Task prompt
Copy the material below line for line, keeping every character as it stands.

Task material
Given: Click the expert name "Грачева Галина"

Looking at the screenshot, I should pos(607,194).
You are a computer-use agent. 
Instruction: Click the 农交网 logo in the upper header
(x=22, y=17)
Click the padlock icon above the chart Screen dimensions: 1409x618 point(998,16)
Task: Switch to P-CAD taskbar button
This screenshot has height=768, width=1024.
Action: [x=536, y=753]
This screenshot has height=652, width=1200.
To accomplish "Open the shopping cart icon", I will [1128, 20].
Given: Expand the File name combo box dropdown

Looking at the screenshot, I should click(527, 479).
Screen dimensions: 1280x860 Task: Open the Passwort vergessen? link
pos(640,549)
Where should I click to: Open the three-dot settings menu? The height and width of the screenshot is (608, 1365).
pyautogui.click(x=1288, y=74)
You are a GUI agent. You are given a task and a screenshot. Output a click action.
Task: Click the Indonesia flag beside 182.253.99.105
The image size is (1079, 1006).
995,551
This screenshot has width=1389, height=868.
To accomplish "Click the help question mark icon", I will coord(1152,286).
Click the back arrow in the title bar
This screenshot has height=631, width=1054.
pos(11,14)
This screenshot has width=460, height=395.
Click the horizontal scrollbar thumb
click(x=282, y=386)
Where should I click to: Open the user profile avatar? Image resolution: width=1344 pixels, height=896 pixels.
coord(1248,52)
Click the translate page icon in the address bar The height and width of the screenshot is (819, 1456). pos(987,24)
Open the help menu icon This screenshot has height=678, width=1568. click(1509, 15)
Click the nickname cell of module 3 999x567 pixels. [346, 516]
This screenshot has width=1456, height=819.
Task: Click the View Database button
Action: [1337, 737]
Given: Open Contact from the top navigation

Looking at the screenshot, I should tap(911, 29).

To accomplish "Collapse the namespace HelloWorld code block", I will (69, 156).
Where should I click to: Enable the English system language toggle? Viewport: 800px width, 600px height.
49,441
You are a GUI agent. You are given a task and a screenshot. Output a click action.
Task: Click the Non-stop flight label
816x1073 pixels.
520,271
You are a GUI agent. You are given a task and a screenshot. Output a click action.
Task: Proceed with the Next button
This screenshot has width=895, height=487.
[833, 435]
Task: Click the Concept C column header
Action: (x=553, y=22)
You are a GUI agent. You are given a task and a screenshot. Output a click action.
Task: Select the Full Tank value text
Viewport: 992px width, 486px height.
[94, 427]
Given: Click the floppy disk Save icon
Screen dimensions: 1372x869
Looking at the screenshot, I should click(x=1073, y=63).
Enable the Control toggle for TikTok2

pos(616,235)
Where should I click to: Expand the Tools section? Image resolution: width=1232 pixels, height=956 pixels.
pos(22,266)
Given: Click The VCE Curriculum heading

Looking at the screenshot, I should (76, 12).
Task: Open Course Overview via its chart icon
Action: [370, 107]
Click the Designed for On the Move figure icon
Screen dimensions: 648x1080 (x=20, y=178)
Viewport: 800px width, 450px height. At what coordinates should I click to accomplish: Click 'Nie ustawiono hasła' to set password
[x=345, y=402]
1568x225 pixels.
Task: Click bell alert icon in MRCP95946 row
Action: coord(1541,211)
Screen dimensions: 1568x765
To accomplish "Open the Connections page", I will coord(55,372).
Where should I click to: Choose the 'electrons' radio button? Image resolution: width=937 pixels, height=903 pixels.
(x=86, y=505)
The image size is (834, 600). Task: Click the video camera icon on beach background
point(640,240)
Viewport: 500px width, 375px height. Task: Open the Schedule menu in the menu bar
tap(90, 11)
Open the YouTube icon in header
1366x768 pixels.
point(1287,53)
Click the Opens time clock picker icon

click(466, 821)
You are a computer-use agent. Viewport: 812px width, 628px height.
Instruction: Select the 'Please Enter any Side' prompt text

Exercise result
Given: Click the expert name "Грачева Галина"

Looking at the screenshot, I should pos(607,194).
You are a computer-use agent. 
Instruction: Click the 农交网 logo in the upper header
(x=22, y=17)
Click the padlock icon above the chart Screen dimensions: 1409x618 point(998,16)
Task: Switch to P-CAD taskbar button
This screenshot has height=768, width=1024.
Action: [x=536, y=753]
This screenshot has height=652, width=1200.
To accomplish "Open the shopping cart icon", I will [1128, 20].
Given: Expand the File name combo box dropdown

Looking at the screenshot, I should click(527, 479).
Screen dimensions: 1280x860 Task: Open the Passwort vergessen? link
pos(640,549)
Where should I click to: Open the three-dot settings menu? The height and width of the screenshot is (608, 1365).
pyautogui.click(x=1288, y=74)
You are a GUI agent. You are given a task and a screenshot. Output a click action.
Task: Click the Indonesia flag beside 182.253.99.105
The image size is (1079, 1006).
995,551
This screenshot has width=1389, height=868.
To accomplish "Click the help question mark icon", I will coord(1152,286).
Click the back arrow in the title bar
This screenshot has height=631, width=1054.
pos(11,14)
This screenshot has width=460, height=395.
Click the horizontal scrollbar thumb
click(x=282, y=386)
Where should I click to: Open the user profile avatar? Image resolution: width=1344 pixels, height=896 pixels.
coord(1248,52)
Click the translate page icon in the address bar The height and width of the screenshot is (819, 1456). pos(987,24)
Open the help menu icon This screenshot has height=678, width=1568. click(1509, 15)
Click the nickname cell of module 3 999x567 pixels. [346, 516]
This screenshot has width=1456, height=819.
Task: Click the View Database button
Action: [1337, 737]
Given: Open Contact from the top navigation

Looking at the screenshot, I should tap(911, 29).

To accomplish "Collapse the namespace HelloWorld code block", I will (69, 156).
Where should I click to: Enable the English system language toggle? Viewport: 800px width, 600px height.
49,441
You are a GUI agent. You are given a task and a screenshot. Output a click action.
Task: Click the Non-stop flight label
816x1073 pixels.
520,271
You are a GUI agent. You are given a task and a screenshot. Output a click action.
Task: Proceed with the Next button
This screenshot has width=895, height=487.
[833, 435]
Task: Click the Concept C column header
Action: (x=553, y=22)
You are a GUI agent. You are given a task and a screenshot. Output a click action.
Task: Select the Full Tank value text
Viewport: 992px width, 486px height.
[94, 427]
Given: Click the floppy disk Save icon
Screen dimensions: 1372x869
Looking at the screenshot, I should click(x=1073, y=63).
Enable the Control toggle for TikTok2

pos(616,235)
Where should I click to: Expand the Tools section? Image resolution: width=1232 pixels, height=956 pixels.
pos(22,266)
Given: Click The VCE Curriculum heading

Looking at the screenshot, I should (76, 12).
Task: Open Course Overview via its chart icon
Action: [370, 107]
Click the Designed for On the Move figure icon
Screen dimensions: 648x1080 (x=20, y=178)
Viewport: 800px width, 450px height. At what coordinates should I click to accomplish: Click 'Nie ustawiono hasła' to set password
[x=345, y=402]
1568x225 pixels.
Task: Click bell alert icon in MRCP95946 row
Action: coord(1541,211)
Screen dimensions: 1568x765
To accomplish "Open the Connections page", I will coord(55,372).
Where should I click to: Choose the 'electrons' radio button? Image resolution: width=937 pixels, height=903 pixels.
(x=86, y=505)
The image size is (834, 600). Task: Click the video camera icon on beach background
point(640,240)
Viewport: 500px width, 375px height. Task: Open the Schedule menu in the menu bar
tap(90, 11)
Open the YouTube icon in header
1366x768 pixels.
point(1287,53)
Click the Opens time clock picker icon

click(466, 821)
You are a computer-use agent. Viewport: 812px width, 628px height.
Instruction: Select the 'Please Enter any Side' prompt text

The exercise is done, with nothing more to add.